[Pixel coordinate grounding data]
--

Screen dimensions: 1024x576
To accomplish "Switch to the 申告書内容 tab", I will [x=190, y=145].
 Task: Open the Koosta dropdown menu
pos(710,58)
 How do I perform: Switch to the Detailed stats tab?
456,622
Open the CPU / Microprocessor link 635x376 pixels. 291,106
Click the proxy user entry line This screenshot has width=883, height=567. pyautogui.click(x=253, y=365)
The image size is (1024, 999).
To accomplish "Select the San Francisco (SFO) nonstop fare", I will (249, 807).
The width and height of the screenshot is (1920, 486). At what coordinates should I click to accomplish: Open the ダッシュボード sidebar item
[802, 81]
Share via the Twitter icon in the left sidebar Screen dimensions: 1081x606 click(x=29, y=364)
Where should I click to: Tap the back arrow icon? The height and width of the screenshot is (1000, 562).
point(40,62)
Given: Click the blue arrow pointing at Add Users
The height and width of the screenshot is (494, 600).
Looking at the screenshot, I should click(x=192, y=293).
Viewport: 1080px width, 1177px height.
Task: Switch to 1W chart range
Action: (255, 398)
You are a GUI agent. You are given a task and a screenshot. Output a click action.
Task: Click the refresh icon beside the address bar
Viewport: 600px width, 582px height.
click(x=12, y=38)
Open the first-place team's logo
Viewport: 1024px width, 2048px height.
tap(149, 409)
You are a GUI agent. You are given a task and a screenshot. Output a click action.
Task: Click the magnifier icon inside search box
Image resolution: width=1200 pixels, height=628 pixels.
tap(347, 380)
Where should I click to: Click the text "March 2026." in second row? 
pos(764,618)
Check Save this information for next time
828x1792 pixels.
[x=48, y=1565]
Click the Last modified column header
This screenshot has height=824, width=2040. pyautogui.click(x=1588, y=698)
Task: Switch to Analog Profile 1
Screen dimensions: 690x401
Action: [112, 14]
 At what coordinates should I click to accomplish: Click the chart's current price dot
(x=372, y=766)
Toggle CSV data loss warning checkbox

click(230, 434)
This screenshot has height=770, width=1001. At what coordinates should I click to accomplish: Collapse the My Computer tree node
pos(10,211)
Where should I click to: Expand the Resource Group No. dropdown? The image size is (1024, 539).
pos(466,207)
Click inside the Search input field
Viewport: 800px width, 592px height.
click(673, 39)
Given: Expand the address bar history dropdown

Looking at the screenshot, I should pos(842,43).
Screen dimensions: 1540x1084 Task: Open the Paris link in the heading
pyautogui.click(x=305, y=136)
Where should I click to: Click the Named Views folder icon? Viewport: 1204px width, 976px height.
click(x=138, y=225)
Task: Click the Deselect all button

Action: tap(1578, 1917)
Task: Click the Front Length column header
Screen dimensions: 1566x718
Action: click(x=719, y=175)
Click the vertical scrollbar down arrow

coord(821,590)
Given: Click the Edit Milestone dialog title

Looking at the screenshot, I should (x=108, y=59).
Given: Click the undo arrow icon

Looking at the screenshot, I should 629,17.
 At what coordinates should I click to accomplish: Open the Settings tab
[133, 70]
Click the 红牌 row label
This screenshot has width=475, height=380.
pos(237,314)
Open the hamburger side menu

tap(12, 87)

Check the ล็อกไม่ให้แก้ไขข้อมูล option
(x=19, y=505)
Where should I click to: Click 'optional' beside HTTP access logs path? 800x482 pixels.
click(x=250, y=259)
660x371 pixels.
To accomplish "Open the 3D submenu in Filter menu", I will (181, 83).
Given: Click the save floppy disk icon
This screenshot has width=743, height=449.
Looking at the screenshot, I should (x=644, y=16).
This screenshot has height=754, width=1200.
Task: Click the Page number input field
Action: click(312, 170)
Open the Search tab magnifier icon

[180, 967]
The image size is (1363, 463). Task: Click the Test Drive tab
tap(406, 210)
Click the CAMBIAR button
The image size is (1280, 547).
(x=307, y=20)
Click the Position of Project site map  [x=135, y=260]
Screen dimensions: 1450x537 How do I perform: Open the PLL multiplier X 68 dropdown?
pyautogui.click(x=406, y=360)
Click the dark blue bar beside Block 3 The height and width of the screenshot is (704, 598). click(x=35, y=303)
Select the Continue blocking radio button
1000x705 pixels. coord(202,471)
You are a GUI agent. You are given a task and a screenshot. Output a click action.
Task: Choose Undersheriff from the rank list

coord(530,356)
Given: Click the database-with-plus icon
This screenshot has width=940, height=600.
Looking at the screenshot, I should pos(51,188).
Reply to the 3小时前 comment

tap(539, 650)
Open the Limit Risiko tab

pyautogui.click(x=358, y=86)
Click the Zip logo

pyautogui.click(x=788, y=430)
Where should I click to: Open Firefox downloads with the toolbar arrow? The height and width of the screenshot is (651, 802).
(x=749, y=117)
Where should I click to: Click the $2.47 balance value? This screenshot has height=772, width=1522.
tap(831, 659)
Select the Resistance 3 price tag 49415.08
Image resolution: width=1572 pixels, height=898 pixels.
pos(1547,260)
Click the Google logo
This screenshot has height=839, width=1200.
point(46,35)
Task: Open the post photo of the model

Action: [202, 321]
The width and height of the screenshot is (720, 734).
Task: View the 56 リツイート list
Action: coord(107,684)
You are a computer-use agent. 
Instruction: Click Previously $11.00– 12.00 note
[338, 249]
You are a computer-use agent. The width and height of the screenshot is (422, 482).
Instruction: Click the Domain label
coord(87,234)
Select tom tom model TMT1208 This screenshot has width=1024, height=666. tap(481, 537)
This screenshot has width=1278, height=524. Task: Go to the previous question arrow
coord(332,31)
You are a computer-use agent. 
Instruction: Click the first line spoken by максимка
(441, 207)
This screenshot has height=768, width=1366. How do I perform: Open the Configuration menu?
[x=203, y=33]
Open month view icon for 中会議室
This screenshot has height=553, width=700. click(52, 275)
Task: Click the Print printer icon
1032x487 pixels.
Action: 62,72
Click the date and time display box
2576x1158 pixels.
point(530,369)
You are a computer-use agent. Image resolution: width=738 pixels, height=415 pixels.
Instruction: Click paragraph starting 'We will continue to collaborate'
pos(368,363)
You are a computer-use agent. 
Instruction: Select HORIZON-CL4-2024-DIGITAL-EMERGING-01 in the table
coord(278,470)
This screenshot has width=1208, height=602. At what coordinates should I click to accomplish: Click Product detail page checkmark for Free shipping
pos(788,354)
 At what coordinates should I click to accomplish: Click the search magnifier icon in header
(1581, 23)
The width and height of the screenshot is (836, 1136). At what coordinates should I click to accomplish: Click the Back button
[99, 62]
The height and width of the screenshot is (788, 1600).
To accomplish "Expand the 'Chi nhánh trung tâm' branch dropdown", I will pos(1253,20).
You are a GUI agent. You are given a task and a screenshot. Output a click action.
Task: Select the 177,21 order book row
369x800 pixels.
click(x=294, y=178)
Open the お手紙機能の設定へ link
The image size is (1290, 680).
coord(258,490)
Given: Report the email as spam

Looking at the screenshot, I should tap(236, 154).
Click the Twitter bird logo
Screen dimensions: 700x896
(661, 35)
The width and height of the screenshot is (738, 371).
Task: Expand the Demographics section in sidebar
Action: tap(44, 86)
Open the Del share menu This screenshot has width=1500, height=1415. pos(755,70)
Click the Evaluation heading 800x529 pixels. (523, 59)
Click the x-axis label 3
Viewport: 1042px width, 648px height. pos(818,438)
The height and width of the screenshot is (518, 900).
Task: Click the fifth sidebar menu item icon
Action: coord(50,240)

--

What you have to do
Would you please write out all the entries exactly?

Answer to the exercise
Screen dimensions: 1024x576
To accomplish "Switch to the 申告書内容 tab", I will [x=190, y=145].
 Task: Open the Koosta dropdown menu
pos(710,58)
 How do I perform: Switch to the Detailed stats tab?
456,622
Open the CPU / Microprocessor link 635x376 pixels. 291,106
Click the proxy user entry line This screenshot has width=883, height=567. pyautogui.click(x=253, y=365)
The image size is (1024, 999).
To accomplish "Select the San Francisco (SFO) nonstop fare", I will (249, 807).
The width and height of the screenshot is (1920, 486). At what coordinates should I click to accomplish: Open the ダッシュボード sidebar item
[802, 81]
Share via the Twitter icon in the left sidebar Screen dimensions: 1081x606 click(x=29, y=364)
Where should I click to: Tap the back arrow icon? The height and width of the screenshot is (1000, 562).
point(40,62)
Given: Click the blue arrow pointing at Add Users
The height and width of the screenshot is (494, 600).
Looking at the screenshot, I should click(x=192, y=293).
Viewport: 1080px width, 1177px height.
Task: Switch to 1W chart range
Action: (255, 398)
You are a GUI agent. You are given a task and a screenshot. Output a click action.
Task: Click the refresh icon beside the address bar
Viewport: 600px width, 582px height.
click(x=12, y=38)
Open the first-place team's logo
Viewport: 1024px width, 2048px height.
tap(149, 409)
You are a GUI agent. You are given a task and a screenshot. Output a click action.
Task: Click the magnifier icon inside search box
Image resolution: width=1200 pixels, height=628 pixels.
tap(347, 380)
Where should I click to: Click the text "March 2026." in second row? 
pos(764,618)
Check Save this information for next time
828x1792 pixels.
[x=48, y=1565]
Click the Last modified column header
This screenshot has height=824, width=2040. pyautogui.click(x=1588, y=698)
Task: Switch to Analog Profile 1
Screen dimensions: 690x401
Action: [112, 14]
 At what coordinates should I click to accomplish: Click the chart's current price dot
(x=372, y=766)
Toggle CSV data loss warning checkbox

click(230, 434)
This screenshot has height=770, width=1001. At what coordinates should I click to accomplish: Collapse the My Computer tree node
pos(10,211)
Where should I click to: Expand the Resource Group No. dropdown? The image size is (1024, 539).
pos(466,207)
Click inside the Search input field
Viewport: 800px width, 592px height.
click(673, 39)
Given: Expand the address bar history dropdown

Looking at the screenshot, I should pos(842,43).
Screen dimensions: 1540x1084 Task: Open the Paris link in the heading
pyautogui.click(x=305, y=136)
Where should I click to: Click the Named Views folder icon? Viewport: 1204px width, 976px height.
click(x=138, y=225)
Task: Click the Deselect all button

Action: tap(1578, 1917)
Task: Click the Front Length column header
Screen dimensions: 1566x718
Action: click(x=719, y=175)
Click the vertical scrollbar down arrow

coord(821,590)
Given: Click the Edit Milestone dialog title

Looking at the screenshot, I should (x=108, y=59).
Given: Click the undo arrow icon

Looking at the screenshot, I should 629,17.
 At what coordinates should I click to accomplish: Open the Settings tab
[133, 70]
Click the 红牌 row label
This screenshot has width=475, height=380.
pos(237,314)
Open the hamburger side menu

tap(12, 87)

Check the ล็อกไม่ให้แก้ไขข้อมูล option
(x=19, y=505)
Where should I click to: Click 'optional' beside HTTP access logs path? 800x482 pixels.
click(x=250, y=259)
660x371 pixels.
To accomplish "Open the 3D submenu in Filter menu", I will (181, 83).
Given: Click the save floppy disk icon
This screenshot has width=743, height=449.
Looking at the screenshot, I should (x=644, y=16).
This screenshot has height=754, width=1200.
Task: Click the Page number input field
Action: click(312, 170)
Open the Search tab magnifier icon

[180, 967]
The image size is (1363, 463). Task: Click the Test Drive tab
tap(406, 210)
Click the CAMBIAR button
The image size is (1280, 547).
(x=307, y=20)
Click the Position of Project site map  [x=135, y=260]
Screen dimensions: 1450x537 How do I perform: Open the PLL multiplier X 68 dropdown?
pyautogui.click(x=406, y=360)
Click the dark blue bar beside Block 3 The height and width of the screenshot is (704, 598). click(x=35, y=303)
Select the Continue blocking radio button
1000x705 pixels. coord(202,471)
You are a GUI agent. You are given a task and a screenshot. Output a click action.
Task: Choose Undersheriff from the rank list

coord(530,356)
Given: Click the database-with-plus icon
This screenshot has width=940, height=600.
Looking at the screenshot, I should pos(51,188).
Reply to the 3小时前 comment

tap(539, 650)
Open the Limit Risiko tab

pyautogui.click(x=358, y=86)
Click the Zip logo

pyautogui.click(x=788, y=430)
Where should I click to: Open Firefox downloads with the toolbar arrow? The height and width of the screenshot is (651, 802).
(x=749, y=117)
Where should I click to: Click the $2.47 balance value? This screenshot has height=772, width=1522.
tap(831, 659)
Select the Resistance 3 price tag 49415.08
Image resolution: width=1572 pixels, height=898 pixels.
pos(1547,260)
Click the Google logo
This screenshot has height=839, width=1200.
point(46,35)
Task: Open the post photo of the model

Action: [202, 321]
The width and height of the screenshot is (720, 734).
Task: View the 56 リツイート list
Action: coord(107,684)
You are a computer-use agent. 
Instruction: Click Previously $11.00– 12.00 note
[338, 249]
You are a computer-use agent. The width and height of the screenshot is (422, 482).
Instruction: Click the Domain label
coord(87,234)
Select tom tom model TMT1208 This screenshot has width=1024, height=666. tap(481, 537)
This screenshot has width=1278, height=524. Task: Go to the previous question arrow
coord(332,31)
You are a computer-use agent. 
Instruction: Click the first line spoken by максимка
(441, 207)
This screenshot has height=768, width=1366. How do I perform: Open the Configuration menu?
[x=203, y=33]
Open month view icon for 中会議室
This screenshot has height=553, width=700. click(52, 275)
Task: Click the Print printer icon
1032x487 pixels.
Action: 62,72
Click the date and time display box
2576x1158 pixels.
point(530,369)
You are a computer-use agent. Image resolution: width=738 pixels, height=415 pixels.
Instruction: Click paragraph starting 'We will continue to collaborate'
pos(368,363)
You are a computer-use agent. 
Instruction: Select HORIZON-CL4-2024-DIGITAL-EMERGING-01 in the table
coord(278,470)
This screenshot has width=1208, height=602. At what coordinates should I click to accomplish: Click Product detail page checkmark for Free shipping
pos(788,354)
 At what coordinates should I click to accomplish: Click the search magnifier icon in header
(1581, 23)
The width and height of the screenshot is (836, 1136). At what coordinates should I click to accomplish: Click the Back button
[99, 62]
The height and width of the screenshot is (788, 1600).
To accomplish "Expand the 'Chi nhánh trung tâm' branch dropdown", I will pos(1253,20).
You are a GUI agent. You are given a task and a screenshot. Output a click action.
Task: Select the 177,21 order book row
369x800 pixels.
click(x=294, y=178)
Open the お手紙機能の設定へ link
The image size is (1290, 680).
coord(258,490)
Given: Report the email as spam

Looking at the screenshot, I should tap(236, 154).
Click the Twitter bird logo
Screen dimensions: 700x896
(661, 35)
The width and height of the screenshot is (738, 371).
Task: Expand the Demographics section in sidebar
Action: tap(44, 86)
Open the Del share menu This screenshot has width=1500, height=1415. pos(755,70)
Click the Evaluation heading 800x529 pixels. (523, 59)
Click the x-axis label 3
Viewport: 1042px width, 648px height. pos(818,438)
The height and width of the screenshot is (518, 900).
Task: Click the fifth sidebar menu item icon
Action: coord(50,240)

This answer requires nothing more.